# Optimization
**__Article__**:

https://towardsdatascience.com/hyperparameter-optimization-intro-and-implementation-of-grid-search-random-search-and-bayesian-b2f16c00578a

This notebook will be my notes on the article on towardsdatascience about Hyperparameter Optimization. 

## Grid Search
* Grid Search is a brute force method of looping through each combination of hyperparameters in the given search space. 
* It works, but its time consuming

In [17]:
# Import libraries
from sklearn.model_selection import GridSearchCV
from sklearn.datasets import load_iris
from sklearn.ensemble import RandomForestClassifier
from sklearn.model_selection import cross_val_score
import time

# Load Iris dataset
iris = load_iris()
X, y = iris.data, iris.target

# Define the hyperparameter search space
search_space = {'n_estimators': [10, 100, 500, 1000],
              'max_depth': [2, 10, 25, 50, 100],
              'min_samples_split': [2, 5, 10],
              'min_samples_leaf': [1, 5, 10]}

# Define the random forest classifier
clf = RandomForestClassifier(random_state=1234)

# Create the optimizer object
optimizer = GridSearchCV(clf, search_space, cv=5, scoring='accuracy')
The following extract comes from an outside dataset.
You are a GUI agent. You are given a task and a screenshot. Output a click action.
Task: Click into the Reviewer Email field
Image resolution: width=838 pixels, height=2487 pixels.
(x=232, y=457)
# Store start time to calculate total elapsed time
start_time = time.time()

# Fit the optimizer on the data
optimizer.fit(X, y)

# Store end time to calculate total elapsed time
end_time = time.time()

# Print the best set of hyperparameters and corresponding score
print(f"selected hyperparameters:")
print(optimizer.best_params_)
print("")
print(f"best_score: {optimizer.best_score_}")
print(f"elapsed_time: {round(end_time-start_time, 1)}")

selected hyperparameters:
{'max_depth': 10, 'min_samples_leaf': 1, 'min_samples_split': 2, 'n_estimators': 500}

best_score: 0.9666666666666668
elapsed_time: 211.0


## Random Search
* Random search will randomly sampling hyperparameter combinations from a given search space, instead of going through each variation. 
* It can be much faster than GridSearch, but may miss the best value due to randomness

In [18]:
# Import libraries
from sklearn.model_selection import RandomizedSearchCV
from scipy.stats import randint

# Create a RandomizedSearchCV object
optimizer = RandomizedSearchCV(clf, param_distributions=search_space,
                               n_iter=50, cv=5, scoring='accuracy',
                               random_state=1234)
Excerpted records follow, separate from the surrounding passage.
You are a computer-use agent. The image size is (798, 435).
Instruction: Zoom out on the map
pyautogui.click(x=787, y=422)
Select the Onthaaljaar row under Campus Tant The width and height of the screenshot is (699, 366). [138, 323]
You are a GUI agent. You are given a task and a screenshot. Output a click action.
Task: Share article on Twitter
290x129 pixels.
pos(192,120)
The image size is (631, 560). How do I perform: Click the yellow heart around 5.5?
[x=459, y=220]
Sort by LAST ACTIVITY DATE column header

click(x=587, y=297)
# Store start time to calculate total elapsed time
start_time = time.time()

# Fit the optimizer on the data
optimizer.fit(X, y)

# Store end time to calculate total elapsed time
end_time = time.time()

# Print the best set of hyperparameters and corresponding score
print(f"selected hyperparameters:")
print(optimizer.best_params_)
print("")
print(f"best_score: {optimizer.best_score_}")
print(f"elapsed_time: {round(end_time-start_time, 1)}")

selected hyperparameters:
{'n_estimators': 500, 'min_samples_split': 2, 'min_samples_leaf': 1, 'max_depth': 100}

best_score: 0.9666666666666668
elapsed_time: 68.3


## Bayesian Optimization
* Bayesian tries to use probabalistic models to try and "learn" from previously attempted combinations of hyperparameters. 
* Broken into 4 steps:
    1. Define a prior model. The probabilistic model of what we think the hyperparameters are at a given time
    2. Evaluate the model for a sample of hyperparameters
    3. Update the prior model to a posterior model. Think y and y_hat.
    4. Repeat until y and y_hat converge, resources are exhausted, or some other pre-defined metric is met.

In [20]:
# Import libraries
from skopt import BayesSearchCV

# Perform Bayesian Optimization
optimizer = BayesSearchCV(estimator=RandomForestClassifier(),
                          search_spaces=search_space,
                          n_iter=10,
                          cv=5,
                          scoring='accuracy',
                          random_state=1234)

# Store start time to calculate total elapsed time
start_time = time.time()

optimizer.fit(X, y)

# Store end time to calculate total elapsed time
end_time = time.time()

# Print the best set of hyperparameters and corresponding score
print(f"selected hyperparameters:")
print(optimizer.best_params_)
print("")
print(f"best_score: {optimizer.best_score_}")
print(f"elapsed_time: {round(end_time-start_time, 1)}")

selected hyperparameters:
OrderedDict([('max_depth', 25), ('min_samples_leaf', 5), ('min_samples_split', 5), ('n_estimators', 10)])

best_score: 0.9666666666666668
elapsed_time: 19.0